A decade ago, we had no idea that every antibiotic prescribed during cold and flu season could potentially increase our risk of being diagnosed with an autoimmune disease, or make it harder to lose weight. The prevailing wisdom was—and in conventional medical circles still is—that germs are bad and we should get rid of them, and antibiotics are good and we should use them. Despite the tremendous amount of research in the last few years connecting the dots, many physicians and their patients remain in the dark, blaming each manifestation of microbial discord on bad luck or bad genes, never questioning or understanding the root cause of these diseases.

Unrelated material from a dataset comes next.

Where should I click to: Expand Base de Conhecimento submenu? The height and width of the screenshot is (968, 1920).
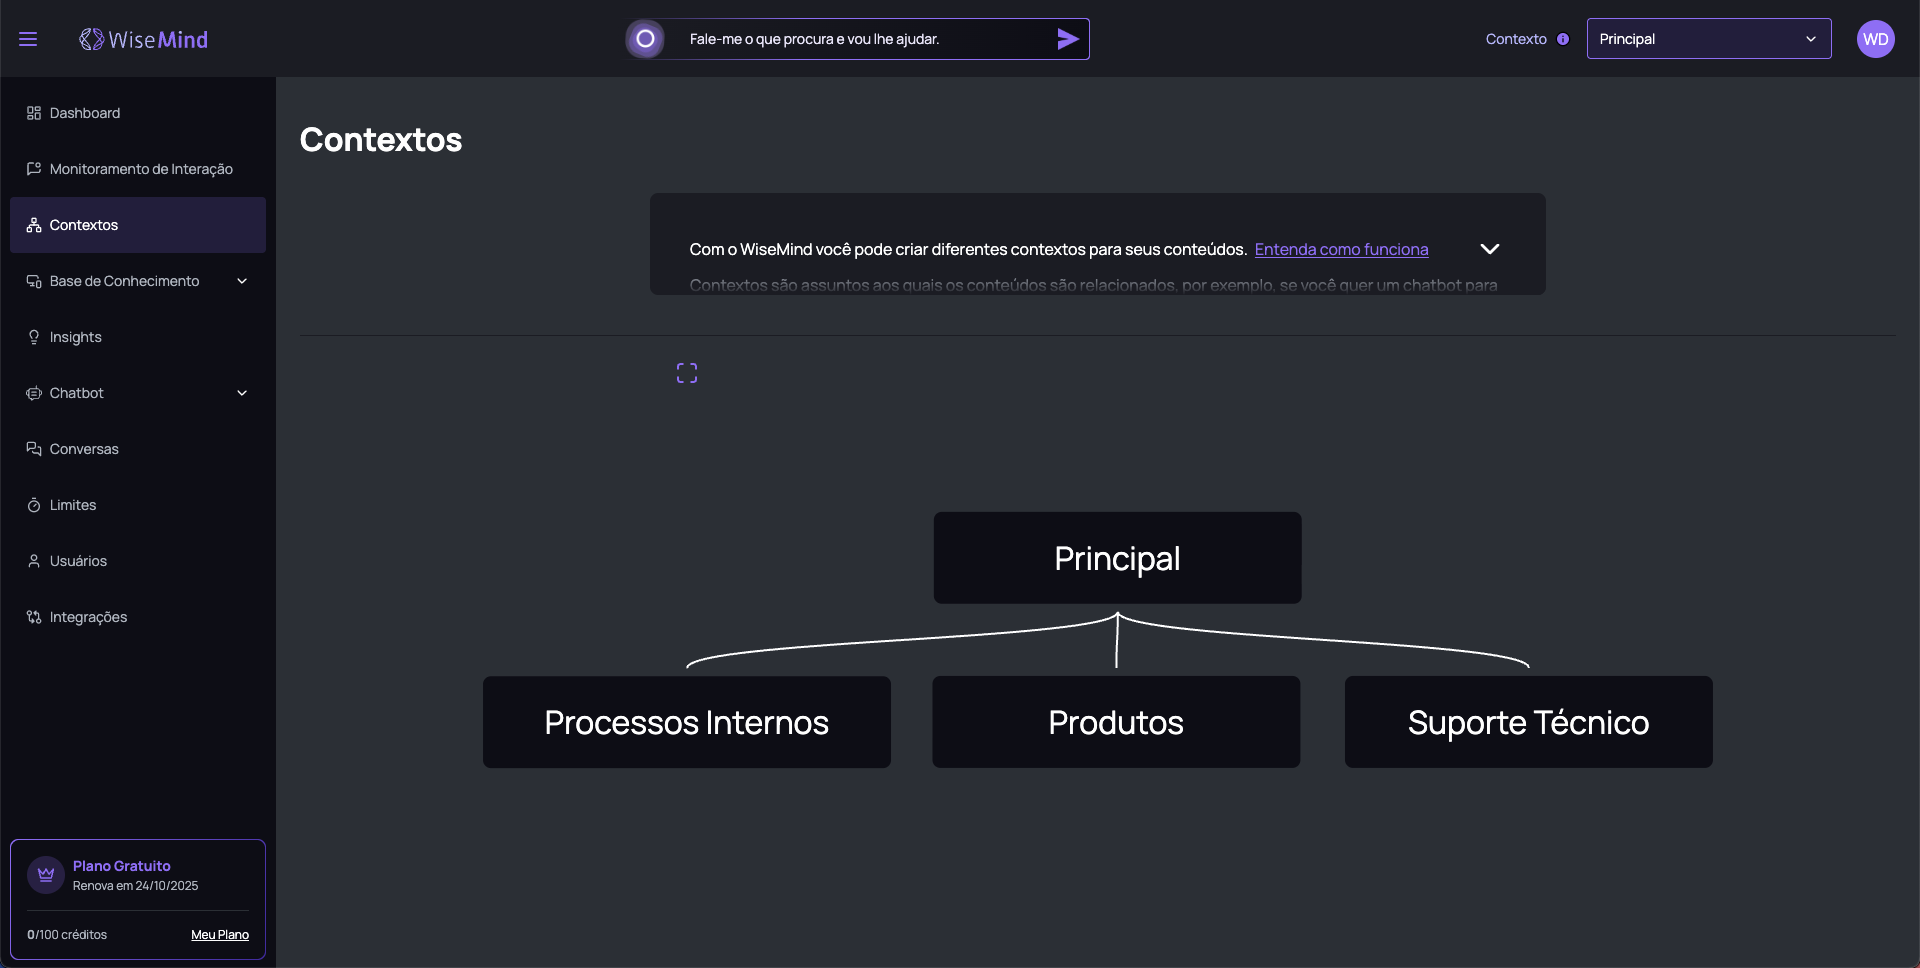coord(241,281)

My own understanding came only after my daughter was treated with antibiotics at birth and throughout infancy, setting off a series of events that, a decade later, continue to affect her health. I had been trained at world-class institutions and practiced gastroenterology at a leading teaching hospital, but, like most physicians, I had no idea that the antibiotics I thought were so helpful were actually creating illness by destroying her microbiome at a time when it was most vulnerable; actually making her more susceptible to infection and inflammation. I wish I had known then what I know now and what I continue to learn every day:
Illness and disease are often the result of a decreased, not increased, bacterial load, and it’s the health of our “internal terrain”, not individual microbes that usually make us sick.
Every day in my gastroenterology practice I see patients with the telltale signs of a disordered microbiome: bloating, leaky gut, irritable bowel syndrome, gluten intolerance, Crohn’s disease, ulcerative colitis, eczema, thyroid disorders, weight problems, fatigue, joint pain, and brain fog. The symptoms vary, but the history is usually the same—overzealous use of antibiotics, acid suppressors, birth control pills, hormone replacement, steroids and other microbe-altering drugs, plus a highly processed Western diet low in indigestible plant fiber—the preferred food of essential gut bacteria.
A damaged microbiome isn’t the only reason people develop these conditions, but it’s a major contributor that can interact with genetic and environmental factors to create a perfect storm of disease.
Repopulating the microbiome can be a challenging process, but the good news is that most people can experience meaningful improvement and recovery.
Our microbes are constantly changing and evolving, and even if they’ve been severely damaged by medications, infection, or diet, paying attention to what we put in and on our bodies can yield huge improvements. The microbiome we have today isn’t the one we were born with, nor is it the one we’ll have next year or even next week. It’s highly dynamic, constantly changing and adjusting in response to our internal and external environment.
In medical school, I was taught how to eradicate people’s germs. A quarter-century later, I’m teaching my patients how to restore theirs: which foods to eat, how to care for their bodies and their homes without stripping away their microbes, what questions to ask when their doctor recommends an antibiotic, and whether a probiotic or even a stool transplant might be of benefit. These, I believe, are the new and essential survival skills for thriving in our super-clean era.
The solutions you’ll find in this course are based on clinical experience, medical trials in our own patient population at the Digestive Center for Wellness, data from peer-reviewed scientific studies, published papers, anecdote, patient testimonials about what’s worked for them, and careful observations accrued over two decades of taking care of people with all kinds of gut bacterial imbalance—from serious autoimmune illnesses such as Crohn’s disease and ulcerative colitis, to more basic complaints of gas and bloating. My sincere hope is that this information will help guide people towards a “dirtier” way of life, and in the process, help them reclaim their health and vitality.